_TEXT SEGMENT_:
__________

The 2005 Form 10-K showed 2005 net production of 8,685 mmcfe, while the reserve report as of December 31, 2005 showed a net production projection of 10,162 mmcfe for the proved producing reserves for the 2006 calendar year. The primary reason for the large increase in projected production volumes from proved producing reserves for fiscal year 2006 contained in the December 31, 2005 reserve report is that, due to our expanded drilling program, a number of our Cotton Valley trend wells had come on line during 2005 and had not produced for the entire year. During the calendar year of 2005, Goodrich added 50 wells mostly in the Cotton Valley trend area. Of the 50 wells, 68% were added in the last half of 2005. These second half wells significantly added to the production growth and the 2006 production projection.

__________

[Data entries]
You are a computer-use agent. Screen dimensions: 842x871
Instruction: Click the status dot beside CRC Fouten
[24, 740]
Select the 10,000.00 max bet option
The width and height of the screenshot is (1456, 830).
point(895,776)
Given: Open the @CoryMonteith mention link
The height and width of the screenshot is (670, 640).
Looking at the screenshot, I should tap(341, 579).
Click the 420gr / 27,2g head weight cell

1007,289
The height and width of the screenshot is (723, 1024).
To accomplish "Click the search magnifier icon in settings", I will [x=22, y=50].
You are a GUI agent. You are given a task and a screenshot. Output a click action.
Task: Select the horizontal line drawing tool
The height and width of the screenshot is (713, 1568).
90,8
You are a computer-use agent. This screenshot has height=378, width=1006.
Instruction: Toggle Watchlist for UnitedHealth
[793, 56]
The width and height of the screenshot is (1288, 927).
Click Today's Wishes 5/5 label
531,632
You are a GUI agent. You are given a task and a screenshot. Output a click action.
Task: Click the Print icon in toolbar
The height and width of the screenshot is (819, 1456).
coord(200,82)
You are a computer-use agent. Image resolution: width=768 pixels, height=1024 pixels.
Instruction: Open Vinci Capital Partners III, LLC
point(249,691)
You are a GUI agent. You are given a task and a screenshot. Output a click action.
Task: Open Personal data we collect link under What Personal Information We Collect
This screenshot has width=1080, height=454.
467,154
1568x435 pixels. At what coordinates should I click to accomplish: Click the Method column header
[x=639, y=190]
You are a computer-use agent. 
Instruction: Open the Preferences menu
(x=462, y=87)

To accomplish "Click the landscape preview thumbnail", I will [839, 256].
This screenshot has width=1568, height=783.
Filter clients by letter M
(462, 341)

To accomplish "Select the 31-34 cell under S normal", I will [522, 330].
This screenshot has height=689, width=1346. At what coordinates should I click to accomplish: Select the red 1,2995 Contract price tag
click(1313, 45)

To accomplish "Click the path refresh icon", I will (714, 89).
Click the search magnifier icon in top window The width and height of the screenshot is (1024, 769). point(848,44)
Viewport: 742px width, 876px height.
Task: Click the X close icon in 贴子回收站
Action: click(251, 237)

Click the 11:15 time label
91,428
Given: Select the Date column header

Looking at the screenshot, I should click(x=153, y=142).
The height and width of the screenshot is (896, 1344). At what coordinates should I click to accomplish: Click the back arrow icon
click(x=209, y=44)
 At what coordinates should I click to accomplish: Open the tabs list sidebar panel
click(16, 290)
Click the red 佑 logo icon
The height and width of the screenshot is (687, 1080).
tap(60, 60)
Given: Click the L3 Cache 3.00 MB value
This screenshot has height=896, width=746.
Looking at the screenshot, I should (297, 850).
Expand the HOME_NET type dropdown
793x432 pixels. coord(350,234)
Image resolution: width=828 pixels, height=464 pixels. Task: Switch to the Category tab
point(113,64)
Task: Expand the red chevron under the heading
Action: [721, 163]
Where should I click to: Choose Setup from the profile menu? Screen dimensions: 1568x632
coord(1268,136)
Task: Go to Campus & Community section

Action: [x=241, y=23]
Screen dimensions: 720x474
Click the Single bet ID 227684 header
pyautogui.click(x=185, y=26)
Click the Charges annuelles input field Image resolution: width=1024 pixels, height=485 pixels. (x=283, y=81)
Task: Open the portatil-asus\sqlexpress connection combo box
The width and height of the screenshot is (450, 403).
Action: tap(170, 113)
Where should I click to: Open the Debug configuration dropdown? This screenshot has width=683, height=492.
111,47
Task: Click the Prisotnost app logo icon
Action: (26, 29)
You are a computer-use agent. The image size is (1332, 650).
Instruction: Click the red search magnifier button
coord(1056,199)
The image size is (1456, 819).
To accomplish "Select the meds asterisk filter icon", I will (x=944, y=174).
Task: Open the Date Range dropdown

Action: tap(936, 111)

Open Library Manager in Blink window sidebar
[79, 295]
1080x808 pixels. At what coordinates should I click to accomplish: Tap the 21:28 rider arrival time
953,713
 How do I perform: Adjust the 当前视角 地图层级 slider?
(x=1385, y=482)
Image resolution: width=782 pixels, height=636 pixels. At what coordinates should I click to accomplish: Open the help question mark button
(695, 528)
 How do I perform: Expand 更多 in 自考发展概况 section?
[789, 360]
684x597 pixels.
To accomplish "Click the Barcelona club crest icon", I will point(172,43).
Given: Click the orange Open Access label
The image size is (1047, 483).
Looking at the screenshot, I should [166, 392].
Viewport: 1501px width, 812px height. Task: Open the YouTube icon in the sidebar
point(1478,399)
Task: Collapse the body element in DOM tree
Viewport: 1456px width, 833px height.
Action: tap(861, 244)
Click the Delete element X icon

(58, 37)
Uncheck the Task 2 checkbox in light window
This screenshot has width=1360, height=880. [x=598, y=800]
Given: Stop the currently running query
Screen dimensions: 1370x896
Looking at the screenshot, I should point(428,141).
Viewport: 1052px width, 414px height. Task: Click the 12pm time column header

__________

_WHAT YOU NEED TO DO_:
1. Write out the passage on Goodrich's gas production word for word, beginning at "The 2005 Form" and ending after "2006 production projection.".
2. Extend the passage on Goodrich's 2005 production and 2006 projection, picking up after its final sentence.
None of the material is needed here.

_TASK RESULTS_:
1.
The 2005 Form 10-K showed 2005 net production of 8,685 mmcfe, while the reserve report as of December 31, 2005 showed a net production projection of 10,162 mmcfe for the proved producing reserves for the 2006 calendar year. The primary reason for the large increase in projected production volumes from proved producing reserves for fiscal year 2006 contained in the December 31, 2005 reserve report is that, due to our expanded drilling program, a number of our Cotton Valley trend wells had come on line during 2005 and had not produced for the entire year. During the calendar year of 2005, Goodrich added 50 wells mostly in the Cotton Valley trend area. Of the 50 wells, 68% were added in the last half of 2005. These second half wells significantly added to the production growth and the 2006 production projection.

2.
The primary reason for the difference in costs between our actual 2005 results and our projected 2006 estimates is the expected mix of production volumes being more heavily weighted towards Cotton Valley trend volumes in 2006 versus 2005. For example, in 2005 approximately 55% of our total volumes came from South Louisiana, which is an area known for much higher operating costs than the Cotton Valley trend area of East Texas and Northwest Louisiana. Given that several of our south Louisiana fields are in areas where marshes and shallow inland waters are common, many of our costs in this region are much higher than normal land-based operations. In the year end 2005 reserve report, a greater percentage of 2006 production was expected to come from the Cotton Valley trend, which would have the impact of lowering overall unit costs for the company. In general, we have found it to be not uncommon that south Louisiana operating costs are as much as twice that of Cotton Valley costs (for example, $1.50 per mcfe in South Louisiana versus $0.75 per mcfe in the Cotton Valley trend). Thus, the blend of production alone accounts for the vast majority of the cost reductions, both on an absolute and a per unit of production basis. In addition, the 2006 operating expense forecast included expected cost reductions in the Cotton Valley trend resulting from economies of scale in certain of our fields related to salt water disposal costs and centralization of compression facilities. We had executed contracts in place by year end 2005 which had the impact of reducing a portion of our salt water disposal costs going forward from that time.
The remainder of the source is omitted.